Foi publicado no DOU de hoje, 11 de junho de 2019, o Decreto nº 9.830, de 10.06.2019, que regulamenta o previsto nos arts. de 20 a 30 do Decreto-Lei nº 4.657/1942, que foram incluídos pela Lei nº 13.655/2018.
Vamos recordar. Os artigos ora regulamentados foram trazidos pela Lei nº 13.655/2018, que alterou aspectos importantes em relação aos fundamentos e requisitos das decisões.
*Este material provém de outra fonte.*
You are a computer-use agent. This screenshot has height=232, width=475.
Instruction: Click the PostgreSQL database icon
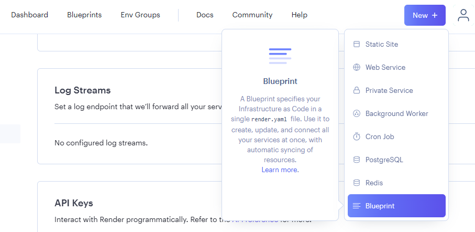pyautogui.click(x=357, y=160)
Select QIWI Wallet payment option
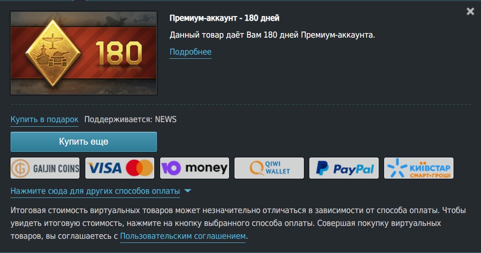 [269, 168]
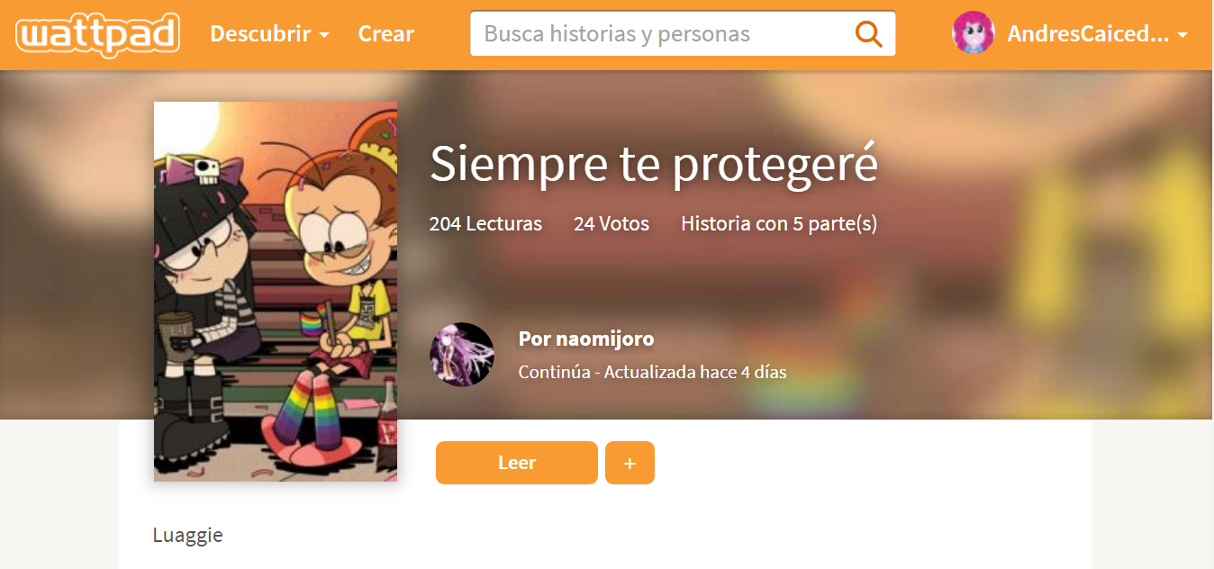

A obrigatoriedade de motivação dos atos (administrativos, dos órgãos de controle e judiciais), já presente na legislação, ganhou ainda mais importância.
O regulamento publicado hoje tem como objetivo orientar na aplicação do previsto no Decreto-Lei, trazendo alguns conceitos e detalhando alguns “procedimentos”. Para que tenham uma visão preliminar da novidade, separamos o art. 20 do Decreto-Lei nº 4.657/1942, que foi regulamentado pelo art. 3º do Decreto nº 9.830/2019:
Art. 20. Nas esferas administrativa, controladora e judicial, não se decidirá com base em valores jurídicos abstratos sem que sejam consideradas as consequências práticas da decisão. (Incluído pela Lei nº 13.655, de 2018)
Motivação e decisão baseadas em valores jurídicos abstratos
Art. 3º A decisão que se basear exclusivamente em valores jurídicos abstratos observará o disposto no art. 2º e as consequências práticas da decisão.
§ 1º Para fins do disposto neste Decreto, consideram-se valores jurídicos abstratos aqueles previstos em normas jurídicas com alto grau de indeterminação e abstração.
§ 2º Na indicação das consequências práticas da decisão, o decisor apresentará apenas aquelas consequências práticas que, no exercício diligente de sua atuação, consiga vislumbrar diante dos fatos e fundamentos de mérito e jurídicos.
Parágrafo único. A motivação demonstrará a necessidade e a adequação da medida imposta ou da invalidação de ato, contrato, ajuste, processo ou norma administrativa, inclusive em face das possíveis alternativas. (Incluído pela Lei nº 13.655, de 2018)
§ 3º A motivação demonstrará a necessidade e a adequação da medida imposta, inclusive consideradas as possíveis alternativas e observados os critérios de adequação, proporcionalidade e de razoabilidade.
O regulamento se esforça na objetivação de conceitos que são, por sua natureza, abstratos. Missão bastante difícil. Mas temos que reconhecer, também, que trazer princípios como a proporcionalidade e a razoabilidade, já conhecidos daqueles que atuam na Administração, pavimenta um caminho mais conhecido para o agente público.